International Trade: Morocco Welcomes World Trade Organization


(MENAFN- Morocco World News) Rabat - Morocco will organize and chair the 3rd mini-ministerial conference of the World Trade Organization (WTO) on October 9 and 10 in Marrakech.

The announcement was made following a meeting between Mohammed Aujjar, the Permanent Ambassador to the United Nations, and the WTO Director General, Robert Azevedo. An informal preparatory meeting of the 11th Ministerial Conference of the Organization, the meeting was great importance for Morocco, the WTO coordinator of the African Group, as well as to all African members, especially the least developed.

Morocco has been a member of the WTO since its inception in 1995 and a member of GATT since 1987. In addition, Morocco is a member of various regional trade agreements such as the Arab Maghreb Union (AMU), the Greater Arab Free Trade Area (GAFTA), and the Arab-Mediterranean Free Trade Agreement known as the Agadir Agreement. The Kingdom has signed bilateral Free Trade Agreements with regional groupings such as the European Free Trade Association (EFTA) and the European Community (EC), the United States.

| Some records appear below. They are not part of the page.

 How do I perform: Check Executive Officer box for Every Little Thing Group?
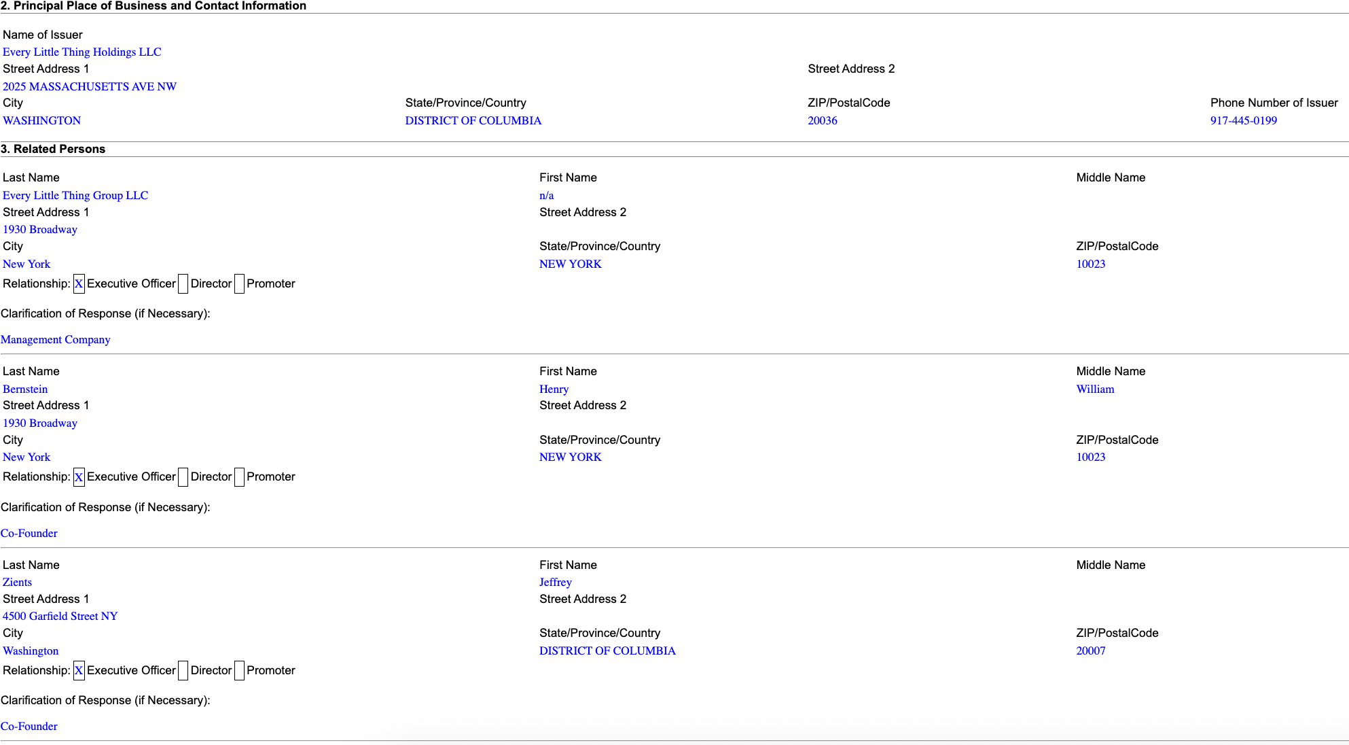coord(79,284)
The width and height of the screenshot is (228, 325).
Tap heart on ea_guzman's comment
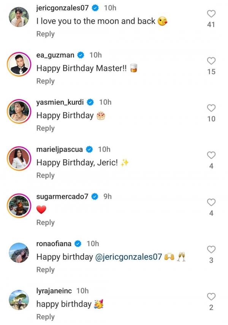pyautogui.click(x=211, y=61)
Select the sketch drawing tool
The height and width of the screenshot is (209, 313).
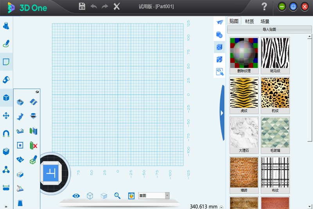point(6,44)
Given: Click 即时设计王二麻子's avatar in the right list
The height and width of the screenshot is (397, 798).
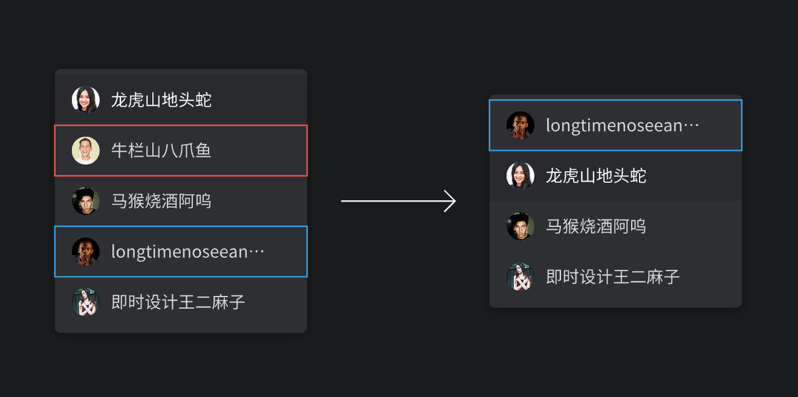Looking at the screenshot, I should point(520,277).

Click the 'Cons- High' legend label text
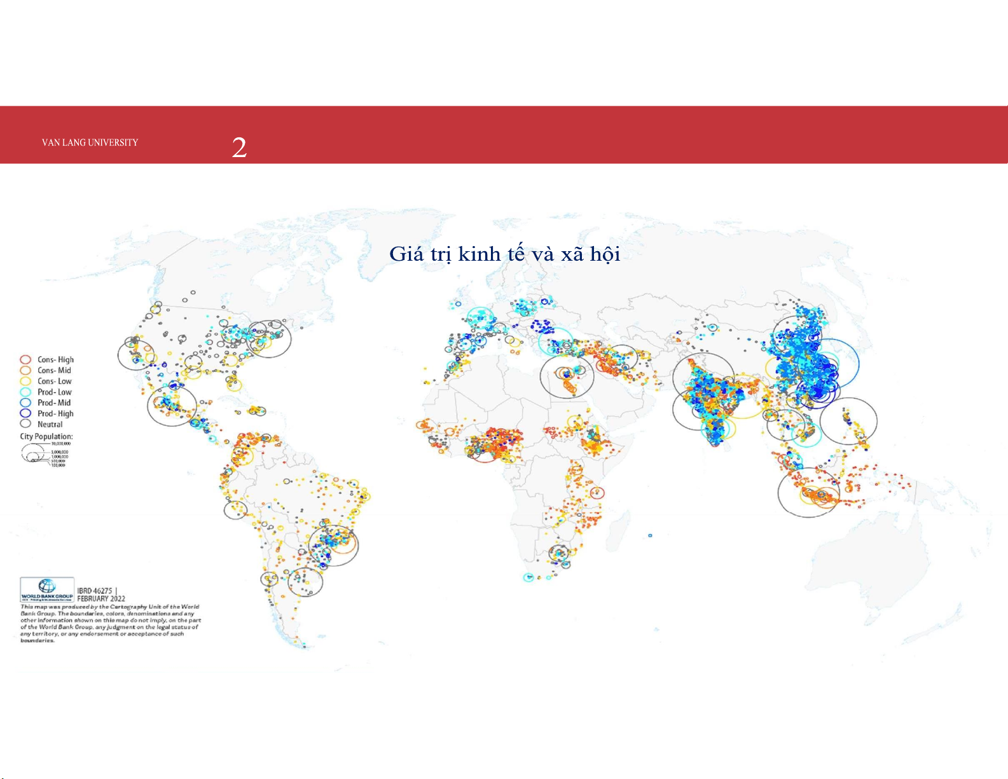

Discussions are ongoing with other countries including Canada.

The WTO is an intergovernmental organization which regulates international trade. The WTO officially commenced on January 1, 1995 under the Marrakesh Agreement, signed by 123 nations on 15 April 1994, replacing the General Agreement on Tariffs and Trade (GATT), which commenced in 1948.

The WTO deals with regulation of trade between participating countries by providing a framework for negotiating trade agreements and a dispute resolution process aimed at enforcing participants' adherence to WTO agreements, which are signed by representatives of member governments and ratified by their parliaments. Most of the issues that the WTO focuses on derive from previous trade negotiations, especially from the Uruguay Round (1986–1994).